Le coup de projecteur du documentaire, à ce titre, est un cadeau inespéré. Le message de tolérance et de respect véhiculé à travers le parcours de neuf champions est une source d'inspiration, notamment pour les annonceurs. Même si dans le fond, Jean-Baptiste ne comprend pas vraiment pourquoi. "Cette différence entre valides et handis... Moi je ne me sens pas handicapé. Le seul handicap, au final, c'est celui que tu te mets. C'est aussi une question de culture et d'éducation : combien de publicités parlent du handicap, des Jeux Paralympiques aujourd'hui ? Aucune. Pourtant on sait à quel point les sportifs sont capables de faire bouger les lignes".

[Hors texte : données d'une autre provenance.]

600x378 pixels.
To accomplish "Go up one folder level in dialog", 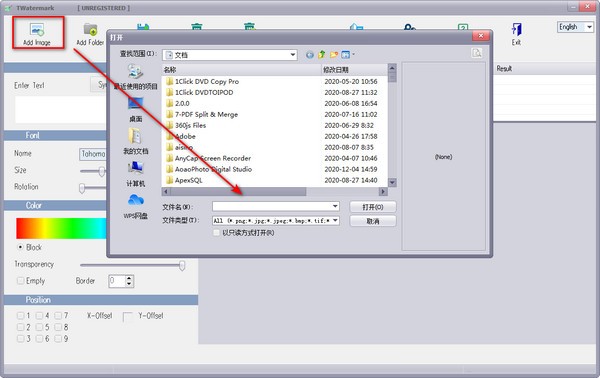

Amener le public à s'intéresser aux sports paralympiques, reconnaître les performances de ces femmes et hommes à leur juste valeur, comprendre leur quotidien... Le combat permanent de l'athlète français rejoint la visée du film. "'Rising Phoenix' a été basé sur ces histoires incroyables jugées les plus inspirantes pour le monde de demain", confesse-t-il avant d'ajouter, le regard pétillant : "pour moi, j'ai l'impression qu'après la mort il y a le futur. Et je suis en plein là-dedans. C'est terriblement excitant." Car quoi qu'il arrive, le phénix Alaize renaît toujours de ses cendres.